Asking questions I don’t actually want the answer to is a shockingly stupid mistake I’ve made a lot in my life, and it seems to be one I am simply incapable of learning from. If the god eating monster still had the other parts of Sola, then it would have a piece of her in its gullet and, by extension, a piece of me too. Me, who couldn’t even fight a patroller fairly, and had absolutely no hope against a Neoteric Lord, or even one of their minions. My only hope against the god eater was that I was literally beneath it’s notice. I was so small, it was incapable of perceiving my existence. It could perceive Sola just fine though and if it sniffed her out, I would amount to a single grain of salt on the snack it would make of her.

“If it did, it would have taken my place,” Sola said. “I don’t feel anything carrying the burdens I and the others carried. No grace flows through any of the domains I can feel, not now anyways.”

“Okay, so it ate you but it didn’t get your power? Or your position or whatever?”

“We were more than the power and authority,” Sola said. “We were wellsprings of grace, we were imagination and potential given form. We took the dedication and love of our worshippers and rewove the threads of fate, untangling snarls, guiding the right effects to the causes which we wished to produce them.
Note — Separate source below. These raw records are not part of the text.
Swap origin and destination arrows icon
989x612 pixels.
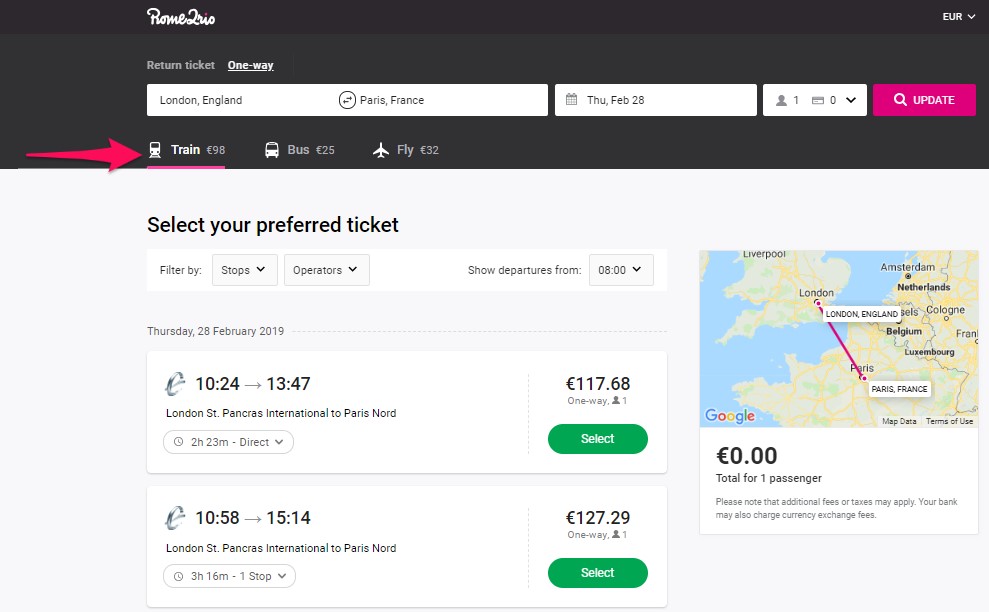[347, 100]
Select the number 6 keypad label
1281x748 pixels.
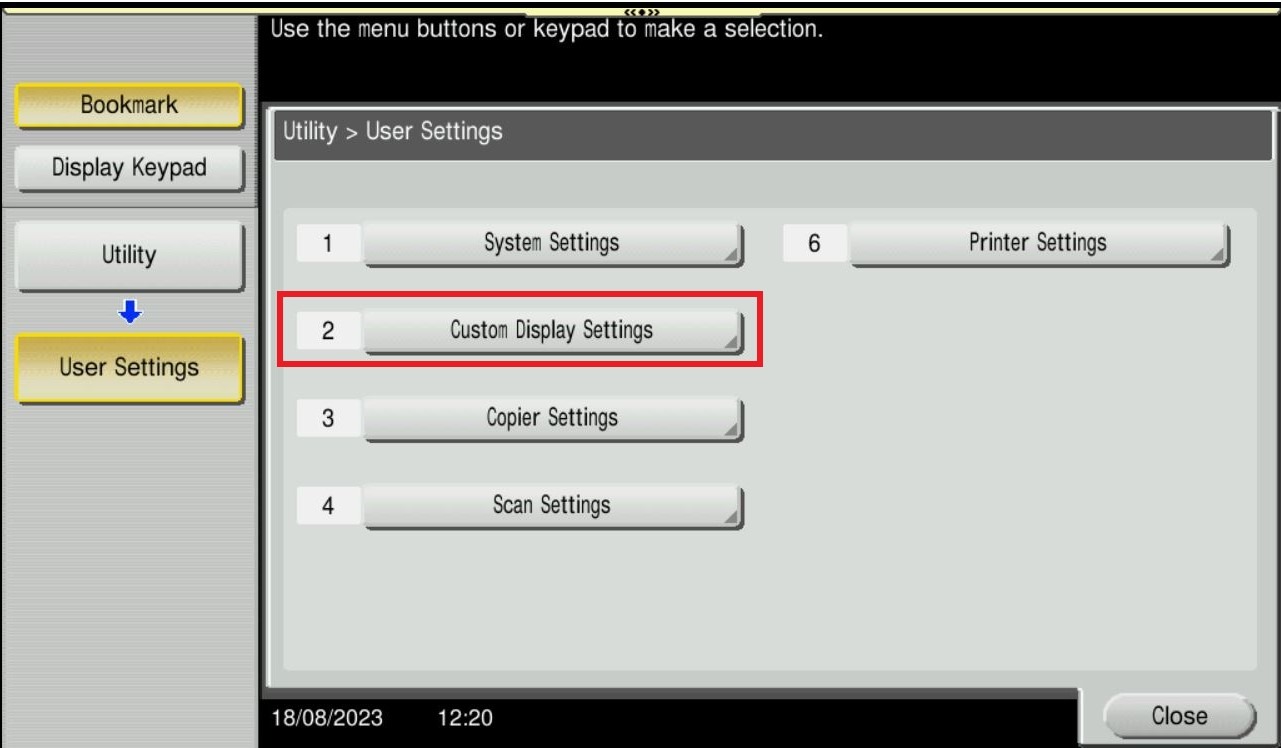[814, 244]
When we were devoured, all that was lost. The dedication given to us, the love, and hope, and faith, all of those were torn from us. The world you were born into grinds onwards because the people of it are stubborn, and that stubbornness is the only tool they have to push past atrocity and nightmare.”

“I don’t know how well we’re doing with that. Most people just ignore what they don’t want to see.”
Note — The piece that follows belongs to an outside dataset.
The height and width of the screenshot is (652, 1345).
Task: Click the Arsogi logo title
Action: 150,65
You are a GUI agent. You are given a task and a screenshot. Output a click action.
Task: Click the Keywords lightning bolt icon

“They don’t understand how to do anything else. Or why they need to.”

“That’s me most days. No idea why any of this is worth it.”

“And yet you rescued me.”

“It felt like the right thing to do. And you weren’t asking me to. You didn’t want me to get hurt.”

“I still don’t.”

“I haven’t met a lot of people like that. I don’t think I can afford to let any that I do go.”

In the dark, I felt a mighty tremor rumble through the ground.

Which was interesting, both because the rocks didn’t come crashing down on me and because the glow around me had faded away while Sola and I had been talking.

I also felt more centered, and about as well rested as I had on my ten best days combined.

“My jailer has noticed I am missing,” Sola said.

“Yeah. I think we need to get farther away. Feeling kind of worried he’s going to level Mount Gloria looking for us.”

“We’ll need to backtrack. I can sharpen your memory if that would help?”

“I’ve got a different idea. Let’s go where they won’t think to follow and may not be able to even if it does occur to them.”

And with that I walked into the water and stopped breathing as Sola’s glow began to shine from me once more.